Термин «астральное путешествие» относит нас к теософскому представлению об астральном теле – своего рода духовном теле, которое во время сна или в состоянии транса может покидать физическое тело и свободно передвигаться. В таком состоянии человек получает доступ к «космической безмерности».

 

Рис. 1.2. Художник и исследователь Николай Рерих, популяризатор легенды о Шамбале.

Wikimedia Commons

 

В то время в Санкт‑Петербурге жил другой человек, оказавший огромное влияние на теософию, – живописец Николай Рерих (1874–1947); он работал директором школы, управляемой Императорским обществом поощрения художеств. Получив формальное художественное образование в Санкт‑Петербурге и Париже, Рерих выработал собственный уникальный стиль, на который сильно повлияло народное искусство; он часто изображал исторические или религиозные сцены, смело использовал точные линии и контрастные пятна чистых цветов. Его работы отличаются невыразимой безмятежностью. Достаточно взглянуть на картины Николая Рериха, чтобы понять, как он видел предназначение художника – как священную миссию возвышения и вдохновения. Помимо картин, он создавал сценографию для Сергея Дягилева – мецената, импресарио, издателя, организатора выставок и покровителя знаменитого русского балета. Среди прочего Рерих проектировал декорации для балета «Весна священная», поставленного Вацлавом Нижинским на музыку Игоря Стравинского.

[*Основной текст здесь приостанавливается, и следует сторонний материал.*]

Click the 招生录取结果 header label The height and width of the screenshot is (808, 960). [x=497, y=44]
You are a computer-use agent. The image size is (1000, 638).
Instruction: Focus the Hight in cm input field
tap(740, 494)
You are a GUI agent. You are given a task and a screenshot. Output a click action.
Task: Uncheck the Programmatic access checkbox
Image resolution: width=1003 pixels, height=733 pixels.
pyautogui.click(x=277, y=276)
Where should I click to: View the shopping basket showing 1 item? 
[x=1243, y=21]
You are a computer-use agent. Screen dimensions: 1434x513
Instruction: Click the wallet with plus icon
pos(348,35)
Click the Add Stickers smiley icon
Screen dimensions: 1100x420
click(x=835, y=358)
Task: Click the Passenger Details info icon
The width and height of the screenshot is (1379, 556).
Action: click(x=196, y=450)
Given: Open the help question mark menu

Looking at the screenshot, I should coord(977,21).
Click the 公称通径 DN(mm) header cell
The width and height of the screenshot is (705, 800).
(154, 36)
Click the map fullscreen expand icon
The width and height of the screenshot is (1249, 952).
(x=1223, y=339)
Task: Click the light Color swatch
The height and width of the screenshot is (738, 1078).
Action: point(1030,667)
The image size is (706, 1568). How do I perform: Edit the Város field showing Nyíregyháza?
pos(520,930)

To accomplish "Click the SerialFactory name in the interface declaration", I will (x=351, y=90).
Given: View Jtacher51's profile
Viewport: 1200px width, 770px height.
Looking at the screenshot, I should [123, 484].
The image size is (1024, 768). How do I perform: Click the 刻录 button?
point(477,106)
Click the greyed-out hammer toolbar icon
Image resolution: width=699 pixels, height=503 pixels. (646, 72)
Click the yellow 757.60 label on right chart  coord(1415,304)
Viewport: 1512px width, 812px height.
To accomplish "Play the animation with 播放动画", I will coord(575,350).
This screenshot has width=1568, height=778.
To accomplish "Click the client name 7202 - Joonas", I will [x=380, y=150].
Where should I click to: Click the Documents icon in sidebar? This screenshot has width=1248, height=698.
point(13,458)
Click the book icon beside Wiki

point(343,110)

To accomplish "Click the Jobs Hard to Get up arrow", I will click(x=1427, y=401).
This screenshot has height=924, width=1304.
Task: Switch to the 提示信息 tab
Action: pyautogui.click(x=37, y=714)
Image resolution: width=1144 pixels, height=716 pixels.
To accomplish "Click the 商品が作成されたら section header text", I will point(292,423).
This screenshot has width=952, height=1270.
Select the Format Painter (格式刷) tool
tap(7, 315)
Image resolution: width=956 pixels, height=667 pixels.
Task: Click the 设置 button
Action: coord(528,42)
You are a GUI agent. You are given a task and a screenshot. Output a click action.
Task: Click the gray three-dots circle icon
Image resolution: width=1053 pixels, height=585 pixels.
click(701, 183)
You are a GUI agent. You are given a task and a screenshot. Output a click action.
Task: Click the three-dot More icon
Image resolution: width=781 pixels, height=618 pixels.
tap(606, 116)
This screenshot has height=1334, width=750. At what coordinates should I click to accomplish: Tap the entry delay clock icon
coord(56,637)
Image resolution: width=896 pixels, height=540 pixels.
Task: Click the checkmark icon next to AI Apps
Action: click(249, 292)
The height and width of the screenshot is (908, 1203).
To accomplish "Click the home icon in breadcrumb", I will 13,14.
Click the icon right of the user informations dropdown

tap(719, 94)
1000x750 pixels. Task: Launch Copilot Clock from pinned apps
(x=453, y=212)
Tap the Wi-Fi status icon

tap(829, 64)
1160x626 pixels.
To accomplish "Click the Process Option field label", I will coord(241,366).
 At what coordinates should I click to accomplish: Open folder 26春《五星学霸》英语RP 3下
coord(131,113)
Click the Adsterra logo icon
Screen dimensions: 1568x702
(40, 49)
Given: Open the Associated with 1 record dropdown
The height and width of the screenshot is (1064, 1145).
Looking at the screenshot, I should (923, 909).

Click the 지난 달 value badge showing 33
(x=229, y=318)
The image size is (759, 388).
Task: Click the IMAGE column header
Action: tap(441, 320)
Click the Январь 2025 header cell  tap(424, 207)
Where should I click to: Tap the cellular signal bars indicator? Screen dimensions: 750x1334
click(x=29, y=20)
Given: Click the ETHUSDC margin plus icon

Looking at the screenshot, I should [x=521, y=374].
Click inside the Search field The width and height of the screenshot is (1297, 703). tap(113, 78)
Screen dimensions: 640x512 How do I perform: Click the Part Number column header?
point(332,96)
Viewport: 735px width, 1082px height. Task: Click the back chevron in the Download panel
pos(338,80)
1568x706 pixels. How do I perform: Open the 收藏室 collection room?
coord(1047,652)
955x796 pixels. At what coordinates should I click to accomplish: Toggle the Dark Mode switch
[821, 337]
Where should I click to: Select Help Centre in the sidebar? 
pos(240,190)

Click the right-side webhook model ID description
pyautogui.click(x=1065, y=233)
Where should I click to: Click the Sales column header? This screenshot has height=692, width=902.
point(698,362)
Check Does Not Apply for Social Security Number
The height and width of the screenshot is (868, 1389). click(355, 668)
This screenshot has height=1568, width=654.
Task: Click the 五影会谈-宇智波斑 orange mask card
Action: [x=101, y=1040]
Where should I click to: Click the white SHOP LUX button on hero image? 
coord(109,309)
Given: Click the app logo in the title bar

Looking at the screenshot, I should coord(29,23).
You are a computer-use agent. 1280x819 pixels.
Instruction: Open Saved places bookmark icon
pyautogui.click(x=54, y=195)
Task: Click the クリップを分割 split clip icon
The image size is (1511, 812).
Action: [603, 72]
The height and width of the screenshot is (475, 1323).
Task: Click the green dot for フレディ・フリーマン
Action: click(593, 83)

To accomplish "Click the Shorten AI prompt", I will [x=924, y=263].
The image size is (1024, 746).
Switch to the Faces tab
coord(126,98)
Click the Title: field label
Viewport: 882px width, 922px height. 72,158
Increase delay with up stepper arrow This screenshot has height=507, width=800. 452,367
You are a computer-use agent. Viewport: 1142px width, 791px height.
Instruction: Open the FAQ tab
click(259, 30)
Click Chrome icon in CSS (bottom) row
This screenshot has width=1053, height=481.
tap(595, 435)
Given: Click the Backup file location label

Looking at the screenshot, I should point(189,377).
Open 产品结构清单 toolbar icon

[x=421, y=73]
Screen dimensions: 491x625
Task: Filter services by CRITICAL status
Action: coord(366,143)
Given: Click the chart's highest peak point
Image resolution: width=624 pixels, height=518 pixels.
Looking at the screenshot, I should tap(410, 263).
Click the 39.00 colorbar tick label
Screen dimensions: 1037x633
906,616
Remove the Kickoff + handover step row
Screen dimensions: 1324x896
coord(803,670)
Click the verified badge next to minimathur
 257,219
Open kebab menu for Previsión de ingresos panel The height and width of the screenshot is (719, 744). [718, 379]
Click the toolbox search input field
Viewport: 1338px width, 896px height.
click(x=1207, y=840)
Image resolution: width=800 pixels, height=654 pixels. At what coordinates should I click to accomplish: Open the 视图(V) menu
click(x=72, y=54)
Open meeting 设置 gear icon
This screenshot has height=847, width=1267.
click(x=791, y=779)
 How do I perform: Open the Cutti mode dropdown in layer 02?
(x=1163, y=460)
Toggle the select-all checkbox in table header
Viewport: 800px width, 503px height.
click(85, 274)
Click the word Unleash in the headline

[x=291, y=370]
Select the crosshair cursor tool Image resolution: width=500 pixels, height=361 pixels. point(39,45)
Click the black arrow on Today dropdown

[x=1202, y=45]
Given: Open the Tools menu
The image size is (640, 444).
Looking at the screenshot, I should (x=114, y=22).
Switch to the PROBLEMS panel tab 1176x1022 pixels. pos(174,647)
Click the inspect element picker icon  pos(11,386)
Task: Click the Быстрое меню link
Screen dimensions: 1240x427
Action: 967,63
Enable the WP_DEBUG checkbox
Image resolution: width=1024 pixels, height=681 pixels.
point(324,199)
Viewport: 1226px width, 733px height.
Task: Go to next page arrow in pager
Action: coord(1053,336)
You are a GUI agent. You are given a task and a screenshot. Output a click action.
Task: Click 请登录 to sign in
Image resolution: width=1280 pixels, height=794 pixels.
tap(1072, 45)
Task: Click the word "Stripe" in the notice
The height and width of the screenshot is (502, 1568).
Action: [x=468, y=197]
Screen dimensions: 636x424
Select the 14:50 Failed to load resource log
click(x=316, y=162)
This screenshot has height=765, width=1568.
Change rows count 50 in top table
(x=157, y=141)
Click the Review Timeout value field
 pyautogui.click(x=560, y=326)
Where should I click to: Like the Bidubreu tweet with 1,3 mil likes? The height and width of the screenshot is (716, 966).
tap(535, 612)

Николай Рерих с большим уважением относился и к древней славянской культуре, и к индийской. Вместе с женой Еленой он запоем читал труды Рамакришны и Вивекананды, а также классические индийские духовные трактаты, такие как «Бхагавад‑Гита». Жаклин Дектер, автор его биографии, пишет:

 

«Вера Рериха в то, что современному человеку есть чему поучиться у древнего, доисторического человека, несомненно, привлекла его к фундаментальному принципу восточной философии – что история Вселенной скорее циклична, чем линейна. Восточная концепция «вечной философии, нестареющей мудрости, которая открывается и переоткрывается, возобновляется, утрачивается и снова восстанавливается в цикле столетий», была гораздо ближе видению Рериха, чем относительно недавно сложившийся западный взгляд на историю как на феномен постоянного прогресса»[19].

 

Здесь затронут жизненно важный вопрос. Линейный взгляд на историю, который доминировал в западной мысли на протяжении многих столетий, не раз приводил общество к разрушительным последствиям. Он зародился в системе ценностей монотеистических религий – которые учат о непрерывном продвижении ко Второму пришествию, Страшному суду, Земному раю или какой‑либо другой отдаленной цели – и постепенно проник в такие области светской культуры, как искусство и архитектура, в результате чего традиционные представления о прекрасном были выброшены за борт во имя духа прогресса и современности. К этой теме я вернусь в последующих главах. Кроме того, я буду еще много говорить о Рерихах в связи с их путешествиями по Центральной Азии и поисками легендарной страны Шамбалы.